Paladin makes numerous Crimping tools, including a basic ratcheting crimp
frame, to which are attached appropriate Dies for the various sizes of
crimping done, includiing all varieties of coax, both center pin and
Shields, ring terminals, molex pins, etc....Just select the dies needed for
your application. The shield and center pins are hex crimped.
The cost is considerablly less, for both the crimp tool frame and the
appropriiate crimp die than prices mentioned below.
See
http://www.lashen.com/vendors/Paladin/Die_sets.asp
for a supplier of a large selection of dies for the crimper frame.
Then again, a well equipped Avionics Tech will have both the large and
smaller Daniels MS crimper frames, with a variety of turrets, pin
insertion and extraction tools, crimper calibration tools, etc.
Total coverage of all encountered connectors in Aviation can require upwards
of $1K in tooling, though much less, if searches of Ebay are done.

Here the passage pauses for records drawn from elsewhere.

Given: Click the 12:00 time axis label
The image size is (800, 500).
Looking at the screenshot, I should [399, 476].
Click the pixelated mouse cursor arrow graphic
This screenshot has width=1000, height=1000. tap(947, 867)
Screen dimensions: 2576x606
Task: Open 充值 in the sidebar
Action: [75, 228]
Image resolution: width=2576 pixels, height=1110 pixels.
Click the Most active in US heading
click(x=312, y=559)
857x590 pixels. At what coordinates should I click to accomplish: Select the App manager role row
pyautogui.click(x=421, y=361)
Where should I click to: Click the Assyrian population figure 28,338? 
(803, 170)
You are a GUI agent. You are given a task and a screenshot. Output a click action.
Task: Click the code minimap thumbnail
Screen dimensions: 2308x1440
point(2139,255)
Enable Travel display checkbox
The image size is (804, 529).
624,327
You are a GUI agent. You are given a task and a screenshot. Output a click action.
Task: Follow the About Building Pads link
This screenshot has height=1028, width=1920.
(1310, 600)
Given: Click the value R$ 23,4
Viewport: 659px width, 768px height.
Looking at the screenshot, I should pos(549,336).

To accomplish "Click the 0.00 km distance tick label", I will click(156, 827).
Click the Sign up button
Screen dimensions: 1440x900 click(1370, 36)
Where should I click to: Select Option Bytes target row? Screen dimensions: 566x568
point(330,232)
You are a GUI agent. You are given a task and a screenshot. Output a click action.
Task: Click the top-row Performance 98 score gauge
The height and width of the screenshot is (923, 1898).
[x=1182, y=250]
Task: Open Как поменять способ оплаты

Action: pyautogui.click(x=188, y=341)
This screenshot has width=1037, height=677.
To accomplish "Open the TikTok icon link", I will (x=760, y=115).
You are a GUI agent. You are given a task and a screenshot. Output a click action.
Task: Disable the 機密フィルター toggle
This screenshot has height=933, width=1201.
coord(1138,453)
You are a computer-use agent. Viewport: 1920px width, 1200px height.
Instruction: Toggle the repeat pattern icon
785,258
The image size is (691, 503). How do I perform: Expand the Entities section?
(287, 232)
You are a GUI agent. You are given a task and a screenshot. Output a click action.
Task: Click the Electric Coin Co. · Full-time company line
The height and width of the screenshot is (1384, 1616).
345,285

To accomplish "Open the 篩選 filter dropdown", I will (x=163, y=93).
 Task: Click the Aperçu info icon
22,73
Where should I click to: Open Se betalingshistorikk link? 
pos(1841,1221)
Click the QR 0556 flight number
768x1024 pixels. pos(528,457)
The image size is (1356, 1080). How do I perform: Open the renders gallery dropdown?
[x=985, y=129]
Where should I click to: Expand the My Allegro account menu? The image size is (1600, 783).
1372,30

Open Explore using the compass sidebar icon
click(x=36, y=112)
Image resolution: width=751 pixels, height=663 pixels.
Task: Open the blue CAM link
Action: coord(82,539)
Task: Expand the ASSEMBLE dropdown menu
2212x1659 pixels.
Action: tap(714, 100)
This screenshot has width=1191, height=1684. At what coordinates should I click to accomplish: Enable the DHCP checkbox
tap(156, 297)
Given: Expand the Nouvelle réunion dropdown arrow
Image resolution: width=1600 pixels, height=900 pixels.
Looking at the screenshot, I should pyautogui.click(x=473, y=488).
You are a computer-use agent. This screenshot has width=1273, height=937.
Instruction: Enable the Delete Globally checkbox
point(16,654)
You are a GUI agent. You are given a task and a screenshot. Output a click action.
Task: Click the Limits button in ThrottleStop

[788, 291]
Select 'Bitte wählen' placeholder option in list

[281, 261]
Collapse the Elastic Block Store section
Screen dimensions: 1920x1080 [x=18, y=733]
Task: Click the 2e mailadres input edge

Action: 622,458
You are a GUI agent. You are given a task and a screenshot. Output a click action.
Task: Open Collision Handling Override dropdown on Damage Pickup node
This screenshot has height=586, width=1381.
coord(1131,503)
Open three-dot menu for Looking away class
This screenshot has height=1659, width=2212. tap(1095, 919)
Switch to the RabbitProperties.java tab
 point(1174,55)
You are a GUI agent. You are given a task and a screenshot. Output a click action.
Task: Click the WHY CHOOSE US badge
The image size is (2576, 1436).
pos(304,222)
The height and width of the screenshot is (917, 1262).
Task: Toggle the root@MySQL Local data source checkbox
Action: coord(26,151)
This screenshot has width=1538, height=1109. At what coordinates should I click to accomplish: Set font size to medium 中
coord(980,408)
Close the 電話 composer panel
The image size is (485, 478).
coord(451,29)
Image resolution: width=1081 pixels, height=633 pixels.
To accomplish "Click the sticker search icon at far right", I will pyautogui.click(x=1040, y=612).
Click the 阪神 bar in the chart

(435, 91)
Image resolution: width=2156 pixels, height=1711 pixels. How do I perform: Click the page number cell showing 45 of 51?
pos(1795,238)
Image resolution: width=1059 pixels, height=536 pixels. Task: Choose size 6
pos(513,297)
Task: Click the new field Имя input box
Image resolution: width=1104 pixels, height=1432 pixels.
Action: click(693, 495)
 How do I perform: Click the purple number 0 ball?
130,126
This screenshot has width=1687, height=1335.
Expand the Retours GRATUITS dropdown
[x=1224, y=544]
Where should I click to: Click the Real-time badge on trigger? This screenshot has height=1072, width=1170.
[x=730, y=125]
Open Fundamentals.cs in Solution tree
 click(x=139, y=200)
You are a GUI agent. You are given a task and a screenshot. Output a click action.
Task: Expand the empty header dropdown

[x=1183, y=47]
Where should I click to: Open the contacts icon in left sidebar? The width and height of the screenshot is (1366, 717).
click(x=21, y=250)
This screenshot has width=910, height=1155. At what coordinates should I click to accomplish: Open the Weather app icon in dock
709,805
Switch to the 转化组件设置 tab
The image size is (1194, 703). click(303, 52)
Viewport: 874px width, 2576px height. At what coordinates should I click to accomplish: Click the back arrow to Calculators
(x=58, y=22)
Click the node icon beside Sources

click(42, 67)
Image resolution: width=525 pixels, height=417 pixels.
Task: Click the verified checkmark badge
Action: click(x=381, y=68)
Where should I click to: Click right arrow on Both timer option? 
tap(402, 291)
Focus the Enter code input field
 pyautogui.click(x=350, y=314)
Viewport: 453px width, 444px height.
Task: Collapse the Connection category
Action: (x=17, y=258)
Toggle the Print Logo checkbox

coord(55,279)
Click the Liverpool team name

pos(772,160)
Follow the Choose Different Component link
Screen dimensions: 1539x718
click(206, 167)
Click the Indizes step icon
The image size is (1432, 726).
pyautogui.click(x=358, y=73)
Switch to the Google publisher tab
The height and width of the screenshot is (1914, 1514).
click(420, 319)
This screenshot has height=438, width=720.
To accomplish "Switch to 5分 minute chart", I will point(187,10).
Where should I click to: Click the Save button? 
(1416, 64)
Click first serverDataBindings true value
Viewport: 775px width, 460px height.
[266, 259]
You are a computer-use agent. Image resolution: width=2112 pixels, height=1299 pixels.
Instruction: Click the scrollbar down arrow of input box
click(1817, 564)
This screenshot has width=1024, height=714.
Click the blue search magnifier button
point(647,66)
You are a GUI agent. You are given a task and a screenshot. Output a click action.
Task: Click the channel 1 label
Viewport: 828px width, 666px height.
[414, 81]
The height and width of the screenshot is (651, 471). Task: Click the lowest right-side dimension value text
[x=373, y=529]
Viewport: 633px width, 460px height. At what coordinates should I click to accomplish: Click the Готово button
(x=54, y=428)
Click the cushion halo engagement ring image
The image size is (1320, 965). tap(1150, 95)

Crimp pin photos in detail:
http://workmanship.nasa.gov/lib/insp/2%20books/links/sections/202%20Crimp%20Pins%20&%20Sockets.html
NASA spec photos of Coax terminations here:
http://workmanship.nasa.gov/lib/insp/2%20books/frameset.html
Some coax center pins are crimped by a Daniels Brand/type of MS crimper,
which is a rather expensive item. The Daniels type of crimper specified
for large coax (RG-213 type) center pins, has precision 4 perpendicular
dies that crimp pins by compressing the pin walls on the wire, to a
precision depth, forming a gas tight connection. Numerous adjustable
settings have to be made to the Daniels tool, to properly crimp, taking
into account wire guage, and pin type. Errors in settings can be
catastrophic.
See: http://www.dmctools.com/store/catalog.asp?CATEGORY_ID=3476
A NOVA program, documenting a NTSB investigation of a 737 aircraft that
crashed in Central/South America, showed the NTSB guys (literally in the
Jungle crash site) discovering a broken wire to a HSI indicator that could
have been a key failure that contributed in a big way to the crash. The
stranded wire, possibly 22 guage, looked to have been cut at the connector
pin, due to inproper crimping settings (too deep, breaking the wire) on the
crimping tool....a difference of maybe one click of a depth adjustment.
This discovery in the field shown on the Nova program, was scary and
sobering to watch.
See: http://en.wikipedia.org/wiki/COPA_Flight_201
73, DX, de Pat AA6EG aa6eg@hotmail.com;
Skype: Sparky599
>From: "K8RI on TowerTalk" <K8RI-on-TowerTalk@tm.net>
>To: <towertalk@contesting.com>
>Subject: Re: [TowerTalk] Coax Crimp Tool again
>Date: Tue, 14 Nov 2006 00:07:00 -0500
>
>So far I've found this tool and the Amphenol crimping tool for $350 to $375
>USD. plus die set. These two appear to be about the best I've found so
>far. N connectors are
>listed at $15 each while 7/16 are on the order of $35.